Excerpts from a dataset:
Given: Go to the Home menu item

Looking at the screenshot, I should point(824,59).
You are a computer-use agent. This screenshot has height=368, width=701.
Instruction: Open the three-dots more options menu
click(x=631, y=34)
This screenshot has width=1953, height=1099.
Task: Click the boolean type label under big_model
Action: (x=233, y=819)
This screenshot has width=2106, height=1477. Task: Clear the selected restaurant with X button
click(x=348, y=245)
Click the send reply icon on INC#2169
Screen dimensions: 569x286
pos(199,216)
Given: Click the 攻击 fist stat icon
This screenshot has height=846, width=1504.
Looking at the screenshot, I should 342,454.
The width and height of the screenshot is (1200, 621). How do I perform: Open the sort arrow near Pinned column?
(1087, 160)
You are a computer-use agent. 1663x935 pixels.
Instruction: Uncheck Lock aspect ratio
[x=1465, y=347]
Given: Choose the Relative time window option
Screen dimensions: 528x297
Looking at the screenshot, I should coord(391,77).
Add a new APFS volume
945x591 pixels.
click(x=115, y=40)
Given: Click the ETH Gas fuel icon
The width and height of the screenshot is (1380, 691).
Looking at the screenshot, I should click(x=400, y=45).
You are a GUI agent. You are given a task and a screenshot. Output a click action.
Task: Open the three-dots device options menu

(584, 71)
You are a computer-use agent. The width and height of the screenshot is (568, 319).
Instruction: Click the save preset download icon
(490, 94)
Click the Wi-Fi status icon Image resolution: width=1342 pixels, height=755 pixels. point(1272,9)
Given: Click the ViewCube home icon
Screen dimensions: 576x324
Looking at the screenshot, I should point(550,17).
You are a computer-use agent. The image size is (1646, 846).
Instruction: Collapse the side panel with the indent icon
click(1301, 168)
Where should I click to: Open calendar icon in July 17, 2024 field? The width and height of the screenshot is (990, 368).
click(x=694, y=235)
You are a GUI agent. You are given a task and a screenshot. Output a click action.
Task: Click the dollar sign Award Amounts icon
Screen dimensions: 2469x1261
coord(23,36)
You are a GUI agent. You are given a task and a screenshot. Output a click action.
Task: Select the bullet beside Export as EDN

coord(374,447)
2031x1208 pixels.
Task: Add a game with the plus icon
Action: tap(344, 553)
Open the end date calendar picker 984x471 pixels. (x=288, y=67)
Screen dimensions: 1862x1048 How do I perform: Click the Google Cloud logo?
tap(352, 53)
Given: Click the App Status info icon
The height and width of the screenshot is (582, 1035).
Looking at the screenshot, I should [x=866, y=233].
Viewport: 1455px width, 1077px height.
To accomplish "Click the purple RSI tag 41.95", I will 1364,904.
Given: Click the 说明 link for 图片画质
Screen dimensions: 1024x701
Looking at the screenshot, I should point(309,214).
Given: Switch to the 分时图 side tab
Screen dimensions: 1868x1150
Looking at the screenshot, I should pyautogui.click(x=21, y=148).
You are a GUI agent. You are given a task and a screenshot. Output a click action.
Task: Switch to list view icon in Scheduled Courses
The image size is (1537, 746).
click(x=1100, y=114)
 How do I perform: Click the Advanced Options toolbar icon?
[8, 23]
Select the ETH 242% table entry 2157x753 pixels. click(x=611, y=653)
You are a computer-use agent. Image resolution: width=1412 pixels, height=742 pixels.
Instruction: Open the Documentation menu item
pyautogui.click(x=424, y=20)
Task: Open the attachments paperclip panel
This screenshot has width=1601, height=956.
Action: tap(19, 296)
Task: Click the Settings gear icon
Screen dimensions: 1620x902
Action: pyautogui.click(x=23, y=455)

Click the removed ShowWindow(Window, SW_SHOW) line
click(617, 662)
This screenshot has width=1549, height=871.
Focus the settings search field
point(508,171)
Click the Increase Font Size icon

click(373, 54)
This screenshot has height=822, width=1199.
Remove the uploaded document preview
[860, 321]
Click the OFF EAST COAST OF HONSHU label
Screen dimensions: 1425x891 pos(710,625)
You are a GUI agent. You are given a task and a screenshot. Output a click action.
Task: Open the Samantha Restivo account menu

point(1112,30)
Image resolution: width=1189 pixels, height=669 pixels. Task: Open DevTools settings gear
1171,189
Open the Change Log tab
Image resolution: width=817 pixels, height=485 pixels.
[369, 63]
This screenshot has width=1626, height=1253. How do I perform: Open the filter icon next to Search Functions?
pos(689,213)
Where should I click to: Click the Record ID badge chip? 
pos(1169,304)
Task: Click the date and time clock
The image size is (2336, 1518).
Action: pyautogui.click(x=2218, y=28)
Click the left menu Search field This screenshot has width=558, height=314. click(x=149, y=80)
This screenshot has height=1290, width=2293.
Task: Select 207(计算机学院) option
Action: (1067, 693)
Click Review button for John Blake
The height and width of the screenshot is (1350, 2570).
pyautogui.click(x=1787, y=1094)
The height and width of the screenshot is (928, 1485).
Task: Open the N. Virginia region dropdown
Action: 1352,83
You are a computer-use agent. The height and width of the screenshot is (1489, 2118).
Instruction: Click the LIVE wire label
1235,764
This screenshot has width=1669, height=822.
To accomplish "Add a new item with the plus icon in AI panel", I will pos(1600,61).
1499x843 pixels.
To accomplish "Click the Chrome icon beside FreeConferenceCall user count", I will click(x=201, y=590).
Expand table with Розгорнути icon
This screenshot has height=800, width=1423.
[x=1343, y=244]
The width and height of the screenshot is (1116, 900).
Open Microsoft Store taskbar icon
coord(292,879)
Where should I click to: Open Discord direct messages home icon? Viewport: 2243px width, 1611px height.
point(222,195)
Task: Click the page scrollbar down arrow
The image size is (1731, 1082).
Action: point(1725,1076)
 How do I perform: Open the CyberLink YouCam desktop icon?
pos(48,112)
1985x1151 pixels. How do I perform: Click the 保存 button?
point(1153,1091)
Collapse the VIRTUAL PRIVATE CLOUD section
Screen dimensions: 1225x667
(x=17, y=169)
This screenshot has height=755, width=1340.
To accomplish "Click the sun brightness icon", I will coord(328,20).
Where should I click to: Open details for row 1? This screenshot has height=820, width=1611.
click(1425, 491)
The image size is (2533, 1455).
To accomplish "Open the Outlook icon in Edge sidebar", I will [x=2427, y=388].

- What the exercise asks: Write out the data above once more, exactly as it reads.

- Solution:
Given: Go to the Home menu item

Looking at the screenshot, I should point(824,59).
You are a computer-use agent. This screenshot has height=368, width=701.
Instruction: Open the three-dots more options menu
click(x=631, y=34)
This screenshot has width=1953, height=1099.
Task: Click the boolean type label under big_model
Action: (x=233, y=819)
This screenshot has width=2106, height=1477. Task: Clear the selected restaurant with X button
click(x=348, y=245)
Click the send reply icon on INC#2169
Screen dimensions: 569x286
pos(199,216)
Given: Click the 攻击 fist stat icon
This screenshot has height=846, width=1504.
Looking at the screenshot, I should 342,454.
The width and height of the screenshot is (1200, 621). How do I perform: Open the sort arrow near Pinned column?
(1087, 160)
You are a computer-use agent. 1663x935 pixels.
Instruction: Uncheck Lock aspect ratio
[x=1465, y=347]
Given: Choose the Relative time window option
Screen dimensions: 528x297
Looking at the screenshot, I should coord(391,77).
Add a new APFS volume
945x591 pixels.
click(x=115, y=40)
Given: Click the ETH Gas fuel icon
The width and height of the screenshot is (1380, 691).
Looking at the screenshot, I should click(x=400, y=45).
You are a GUI agent. You are given a task and a screenshot. Output a click action.
Task: Open the three-dots device options menu

(584, 71)
You are a computer-use agent. The width and height of the screenshot is (568, 319).
Instruction: Click the save preset download icon
(490, 94)
Click the Wi-Fi status icon Image resolution: width=1342 pixels, height=755 pixels. point(1272,9)
Given: Click the ViewCube home icon
Screen dimensions: 576x324
Looking at the screenshot, I should point(550,17).
You are a computer-use agent. The image size is (1646, 846).
Instruction: Collapse the side panel with the indent icon
click(1301, 168)
Where should I click to: Open calendar icon in July 17, 2024 field? The width and height of the screenshot is (990, 368).
click(x=694, y=235)
You are a GUI agent. You are given a task and a screenshot. Output a click action.
Task: Click the dollar sign Award Amounts icon
Screen dimensions: 2469x1261
coord(23,36)
You are a GUI agent. You are given a task and a screenshot. Output a click action.
Task: Select the bullet beside Export as EDN

coord(374,447)
2031x1208 pixels.
Task: Add a game with the plus icon
Action: tap(344, 553)
Open the end date calendar picker 984x471 pixels. (x=288, y=67)
Screen dimensions: 1862x1048 How do I perform: Click the Google Cloud logo?
tap(352, 53)
Given: Click the App Status info icon
The height and width of the screenshot is (582, 1035).
Looking at the screenshot, I should [x=866, y=233].
Viewport: 1455px width, 1077px height.
To accomplish "Click the purple RSI tag 41.95", I will 1364,904.
Given: Click the 说明 link for 图片画质
Screen dimensions: 1024x701
Looking at the screenshot, I should point(309,214).
Given: Switch to the 分时图 side tab
Screen dimensions: 1868x1150
Looking at the screenshot, I should pyautogui.click(x=21, y=148).
You are a GUI agent. You are given a task and a screenshot. Output a click action.
Task: Switch to list view icon in Scheduled Courses
The image size is (1537, 746).
click(x=1100, y=114)
 How do I perform: Click the Advanced Options toolbar icon?
[8, 23]
Select the ETH 242% table entry 2157x753 pixels. click(x=611, y=653)
You are a computer-use agent. Image resolution: width=1412 pixels, height=742 pixels.
Instruction: Open the Documentation menu item
pyautogui.click(x=424, y=20)
Task: Open the attachments paperclip panel
This screenshot has width=1601, height=956.
Action: tap(19, 296)
Task: Click the Settings gear icon
Screen dimensions: 1620x902
Action: pyautogui.click(x=23, y=455)

Click the removed ShowWindow(Window, SW_SHOW) line
click(617, 662)
This screenshot has width=1549, height=871.
Focus the settings search field
point(508,171)
Click the Increase Font Size icon

click(373, 54)
This screenshot has height=822, width=1199.
Remove the uploaded document preview
[860, 321]
Click the OFF EAST COAST OF HONSHU label
Screen dimensions: 1425x891 pos(710,625)
You are a GUI agent. You are given a task and a screenshot. Output a click action.
Task: Open the Samantha Restivo account menu

point(1112,30)
Image resolution: width=1189 pixels, height=669 pixels. Task: Open DevTools settings gear
1171,189
Open the Change Log tab
Image resolution: width=817 pixels, height=485 pixels.
[369, 63]
This screenshot has width=1626, height=1253. How do I perform: Open the filter icon next to Search Functions?
pos(689,213)
Where should I click to: Click the Record ID badge chip? 
pos(1169,304)
Task: Click the date and time clock
The image size is (2336, 1518).
Action: pyautogui.click(x=2218, y=28)
Click the left menu Search field This screenshot has width=558, height=314. click(x=149, y=80)
This screenshot has height=1290, width=2293.
Task: Select 207(计算机学院) option
Action: (1067, 693)
Click Review button for John Blake
The height and width of the screenshot is (1350, 2570).
pyautogui.click(x=1787, y=1094)
The height and width of the screenshot is (928, 1485).
Task: Open the N. Virginia region dropdown
Action: 1352,83
You are a computer-use agent. The height and width of the screenshot is (1489, 2118).
Instruction: Click the LIVE wire label
1235,764
This screenshot has width=1669, height=822.
To accomplish "Add a new item with the plus icon in AI panel", I will pos(1600,61).
1499x843 pixels.
To accomplish "Click the Chrome icon beside FreeConferenceCall user count", I will click(x=201, y=590).
Expand table with Розгорнути icon
This screenshot has height=800, width=1423.
[x=1343, y=244]
The width and height of the screenshot is (1116, 900).
Open Microsoft Store taskbar icon
coord(292,879)
Where should I click to: Open Discord direct messages home icon? Viewport: 2243px width, 1611px height.
point(222,195)
Task: Click the page scrollbar down arrow
The image size is (1731, 1082).
Action: point(1725,1076)
 How do I perform: Open the CyberLink YouCam desktop icon?
pos(48,112)
1985x1151 pixels. How do I perform: Click the 保存 button?
point(1153,1091)
Collapse the VIRTUAL PRIVATE CLOUD section
Screen dimensions: 1225x667
(x=17, y=169)
This screenshot has height=755, width=1340.
To accomplish "Click the sun brightness icon", I will coord(328,20).
Where should I click to: Open details for row 1? This screenshot has height=820, width=1611.
click(1425, 491)
The image size is (2533, 1455).
To accomplish "Open the Outlook icon in Edge sidebar", I will [x=2427, y=388].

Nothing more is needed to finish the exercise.